Written instruction a:
According to the court case text, on what date was the case decided?
* begin Text passage *
Mary E. TRESHAM, individually and as Special Administratrix of the Estate of Chester M. Vandermark, Plaintiff and Appellant, v. FORD MOTOR COMPANY, a corporation, Lorimer Diesel Engine Co., a corporation, dba Maywood Bell Ford, Defendants and Respondents.

Civ. 32677.

Decided: August 04, 1969

Donald C. Lozano, Van Nuys, and Edward L. Lascher, Ventura, for plaintiff and appellant. Dryden, Harrington & Swartz, by Vernon G. Foster, Los Angeles, for respondent Ford Motor Co. Haight, Lyon, Smith & Nye and Henry F. Walker, Los Angeles, for respondent Lorimer Diesel Engine Co., dba Maywood Bell Ford.

This is an appeal by Mary E. Tresham, individually, and as administratrix of the estate of Chester M. Vandermark, deceased, plaintiffs below, from a judgment in favor of Ford Motor Company, a corporation, and Lorimer Diesel Engine Company, dba Maywood Bell Ford, defendants below, in an action for personal injuries. This case was previously tried and was reversed by the Supreme Court of this state in the landmark case of Vandermark v. Ford Motor Co. (1964) 61 Cal.2d 256, 37 Cal.Rptr. 896, 391 P.2d 168.
* end Text passage *
* begin Provided data *
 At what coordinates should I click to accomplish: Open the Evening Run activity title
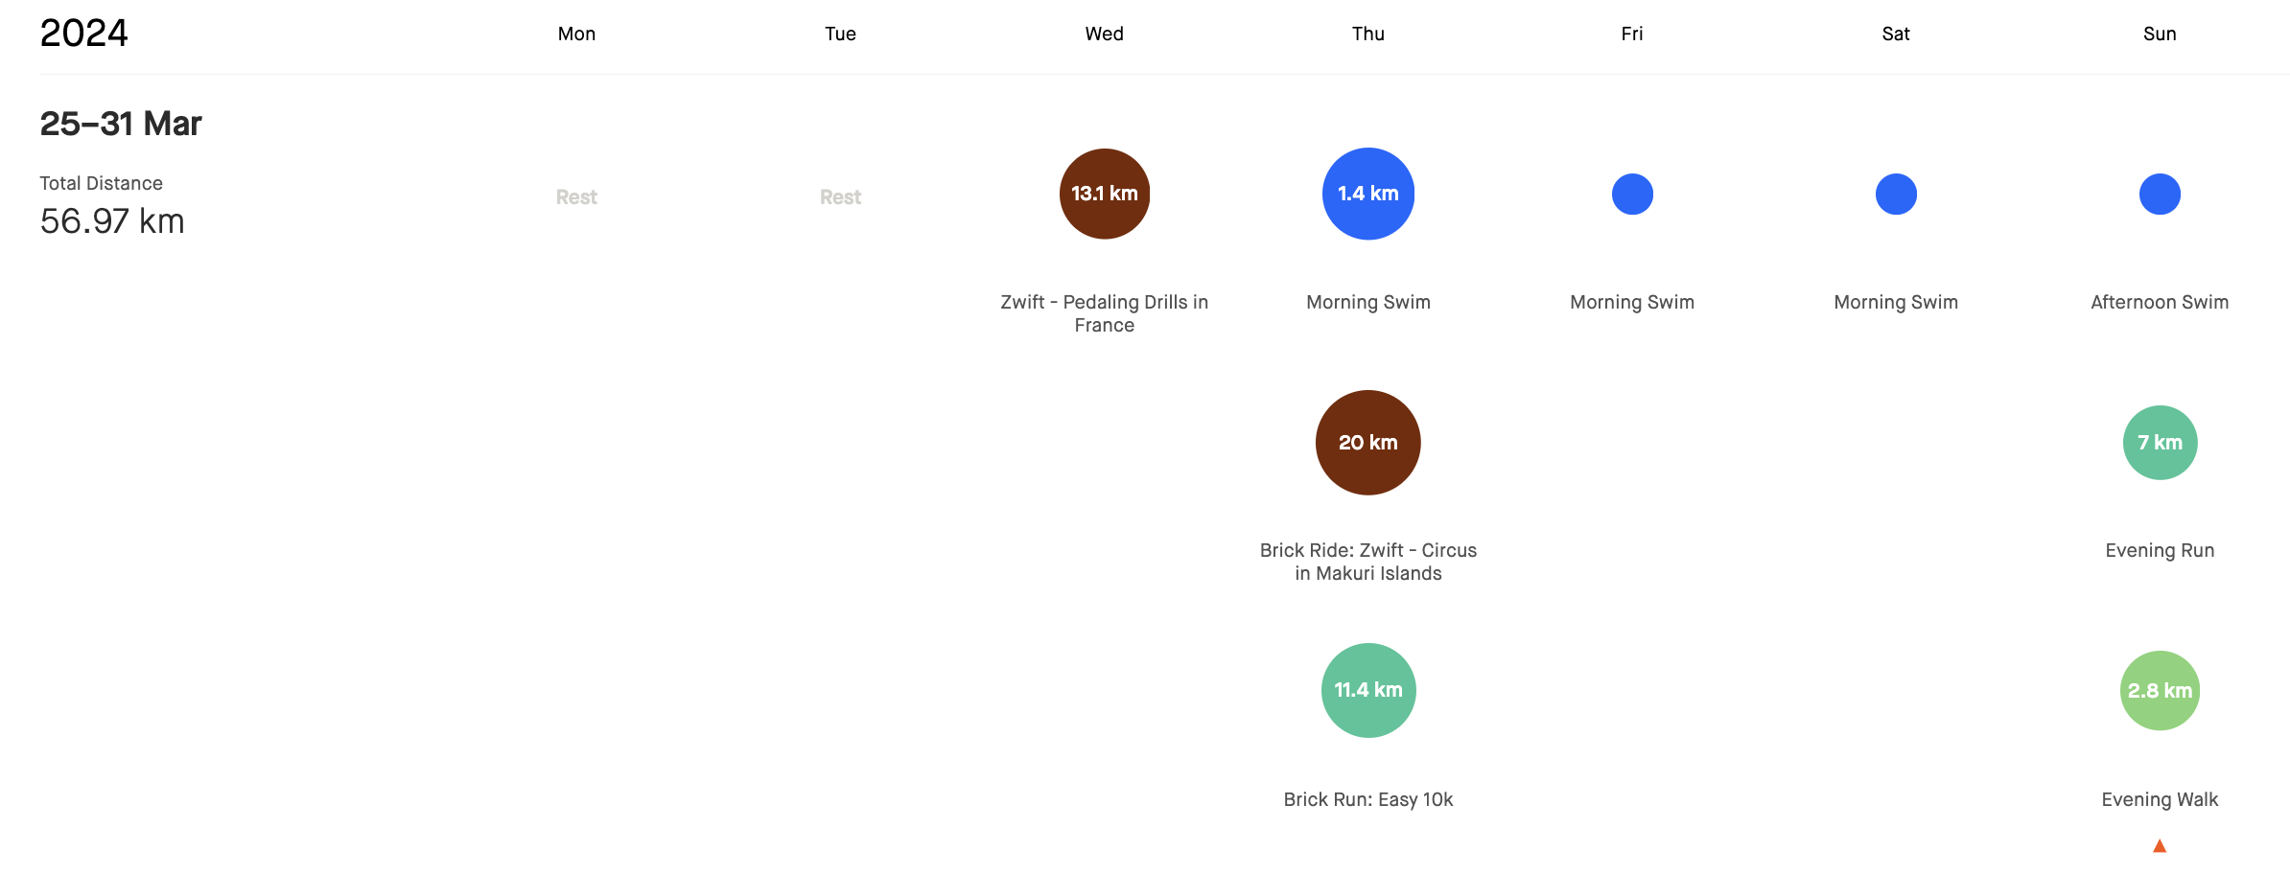click(2159, 550)
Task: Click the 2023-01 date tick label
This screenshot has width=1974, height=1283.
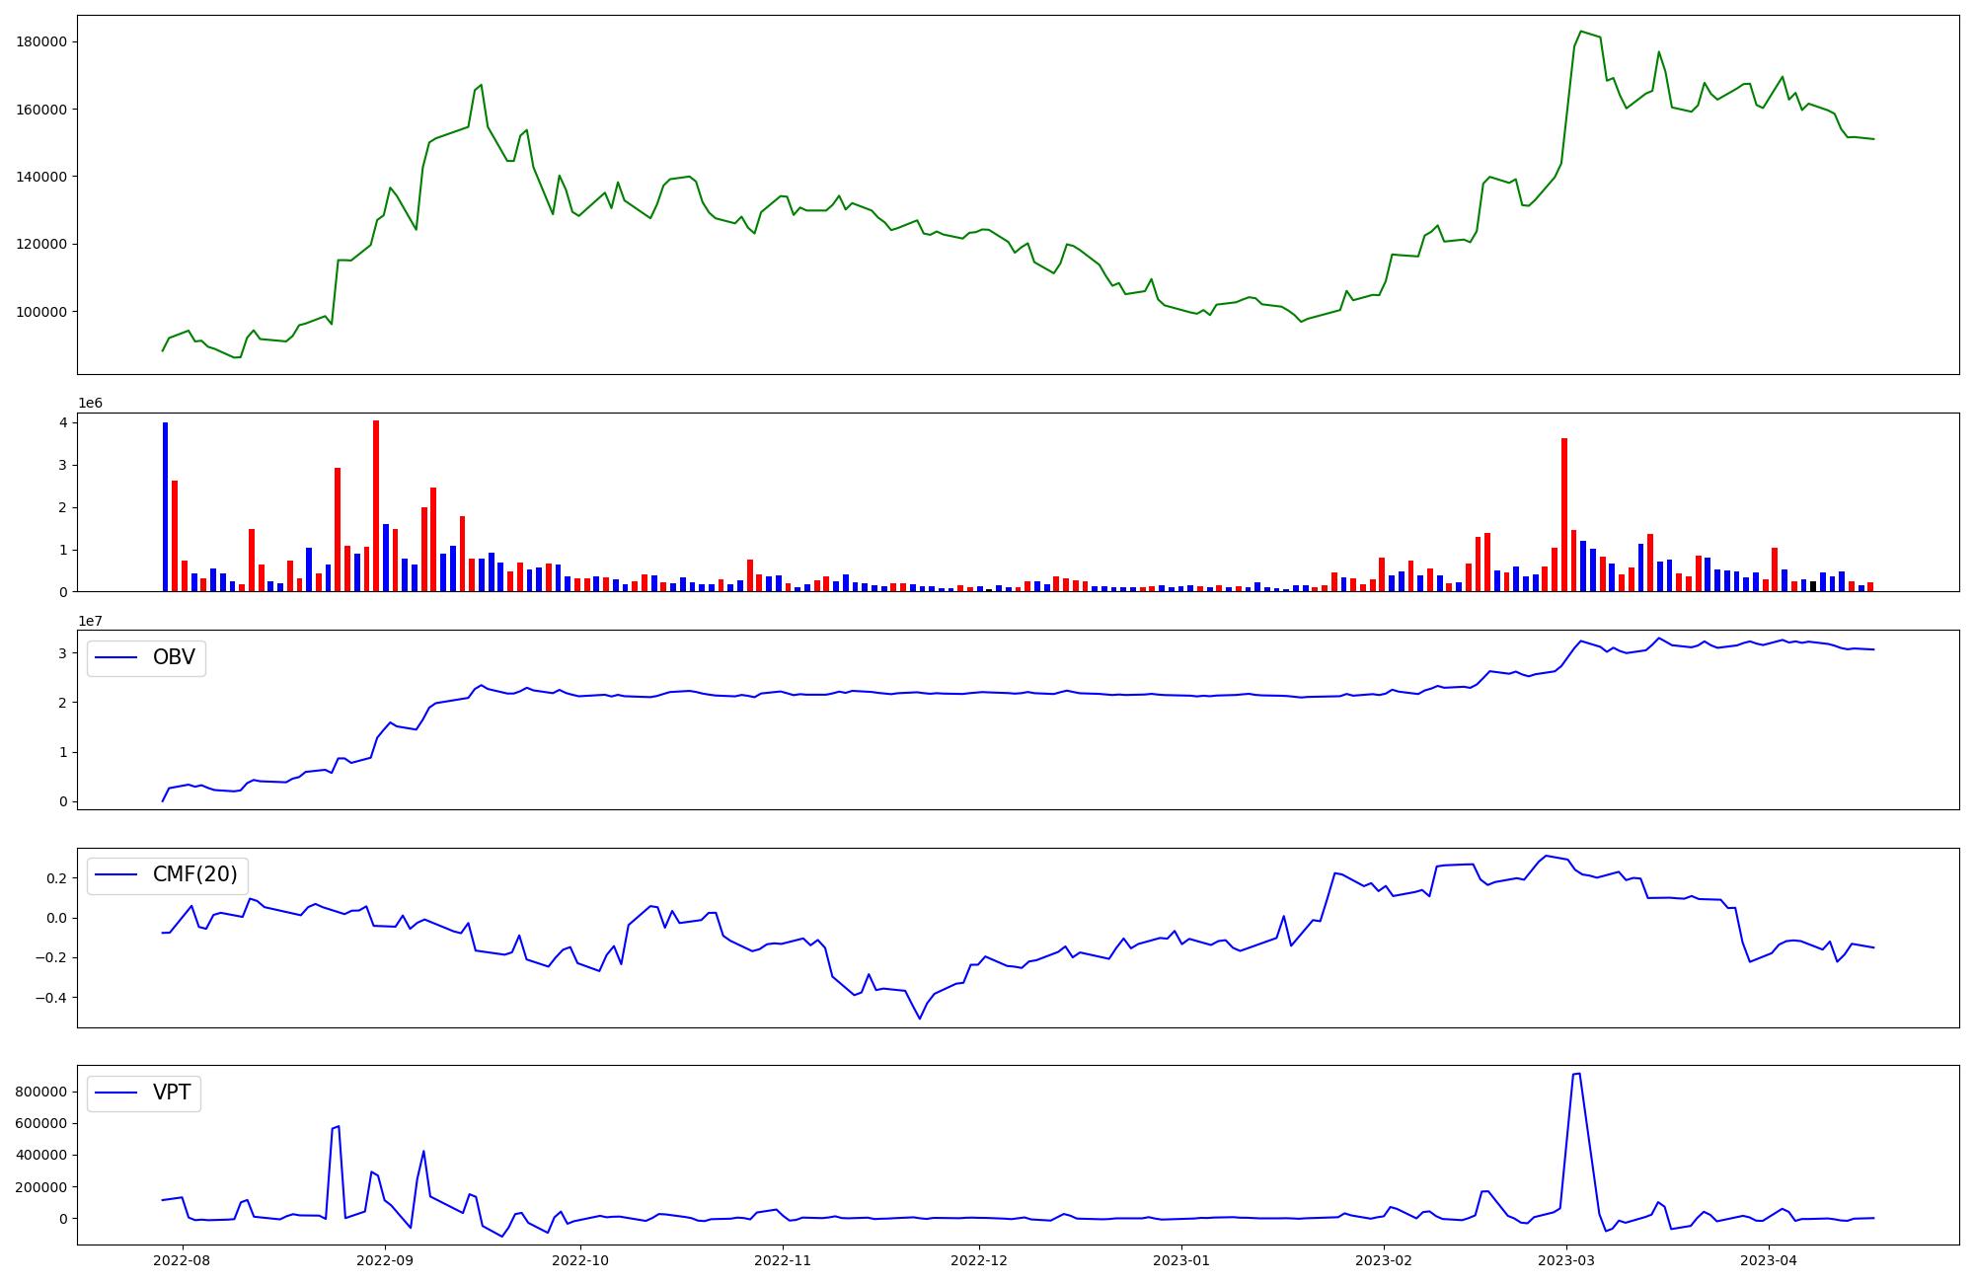Action: [1181, 1260]
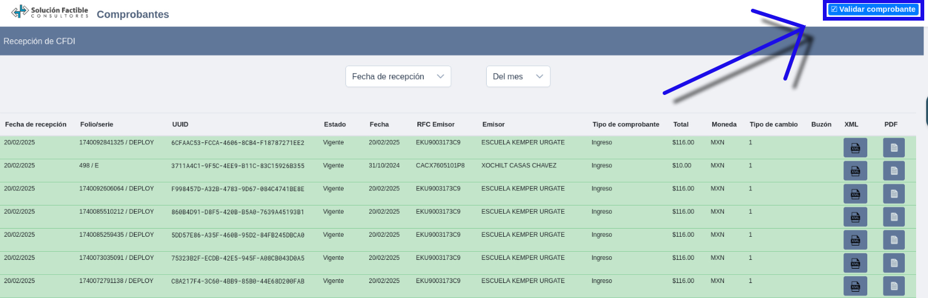Download XML for Xochilt Casas Chavez invoice

[855, 171]
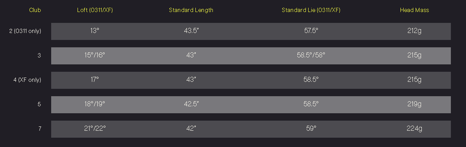Click the 59° standard lie cell
Viewport: 466px width, 147px height.
311,129
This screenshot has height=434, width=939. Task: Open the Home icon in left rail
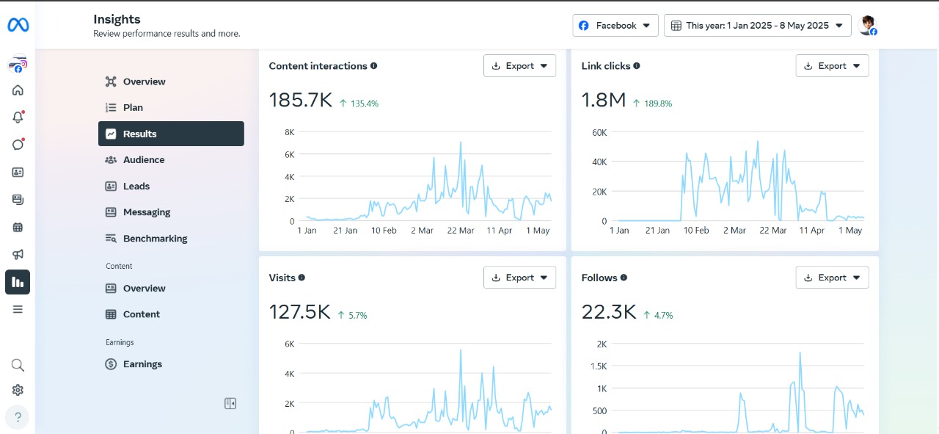click(18, 90)
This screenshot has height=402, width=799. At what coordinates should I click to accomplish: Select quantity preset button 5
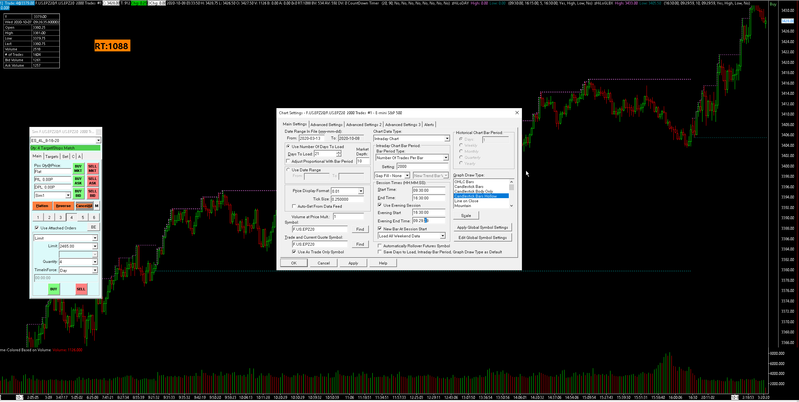coord(83,218)
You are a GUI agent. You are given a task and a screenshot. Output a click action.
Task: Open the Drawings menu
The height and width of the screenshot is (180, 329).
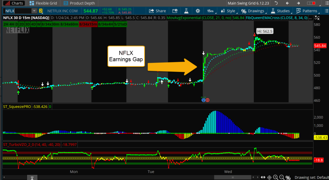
* end Provided data *
Written instruction b:
Reproduce everything in the records from the line containing "This screenshot has height=402, width=799." down to the end of the records, both ends included. Leave the pictures out.

Correct output a:
August 04, 1969

Correct output b:
This screenshot has height=402, width=799. At what coordinates should I click to accomplish: Select quantity preset button 5
coord(83,218)
You are a GUI agent. You are given a task and a screenshot. Output a click action.
Task: Open the Drawings menu
The height and width of the screenshot is (180, 329).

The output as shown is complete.